Hi analytics list,
In the past months the WikimediaBot convention has been mentioned in a
couple threads, but we (Analytics team) never finished establishing and
advertising it. In this email we explain what the convention is today and
what purpose it serves. And also ask for feedback to be sure we can
continue with the next steps.
What is the WikimediaBot convention?
It is a way of better identifying Wikimedia traffic originated by bots.
Today we know that a significant share of Wikimedia traffic comes from
bots. We can recognize a part of that traffic with regular expressions[1],
but we can not recognize all of it, because some bots do not identify
themselves as such. If we could identify a greater part of the bot traffic,
we could also better isolate the human traffic and permit more accurate
analyses.
Who should follow the convention?
Computer programs that access Wikimedia sites or the Wikimedia API for
reading purposes* in a periodic, scheduled or automatically triggered way.
Who should NOT follow the convention?
Computer programs that follow the on-site ad-hoc commands of a human, like
browsers. And well known spiders that are otherwise recognizable by their
well known user-agent strings.
How to follow the convention?
The client's user-agent string should contain the word "WikimediaBot". The
word can be anywhere within the user-agent string and is case-sensitive.

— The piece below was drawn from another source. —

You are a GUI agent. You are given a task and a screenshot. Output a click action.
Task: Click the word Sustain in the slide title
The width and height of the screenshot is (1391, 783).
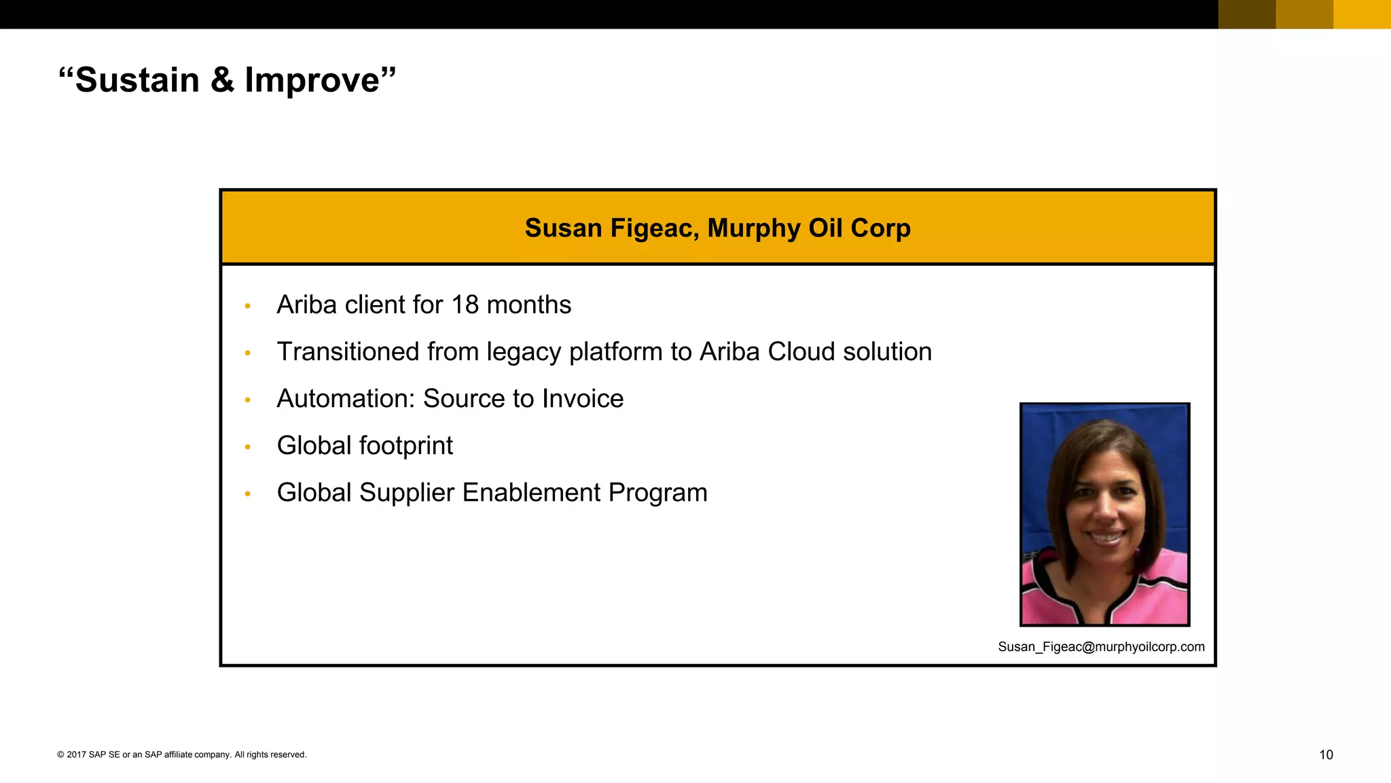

So, please, feel free to post your comments/feedback on this thread. In the
course of this discussion we can adjust the convention's definition and, if
no major concerns are raised, in 2 weeks we'll create a documentation page
in Wikitech, send an email to the proper mailing lists and maybe write a
blog post about it.
Thanks a lot!
(*) There is already another convention[2] for bots that EDIT Wikimedia
content.
[1]
https://github.com/wikimedia/analytics-refinery-source/blob/master/refinery…
[2]
https://www.mediawiki.org/wiki/Manual:Bots
--
*Marcel Ruiz Forns*
Analytics Developer
Wikimedia Foundation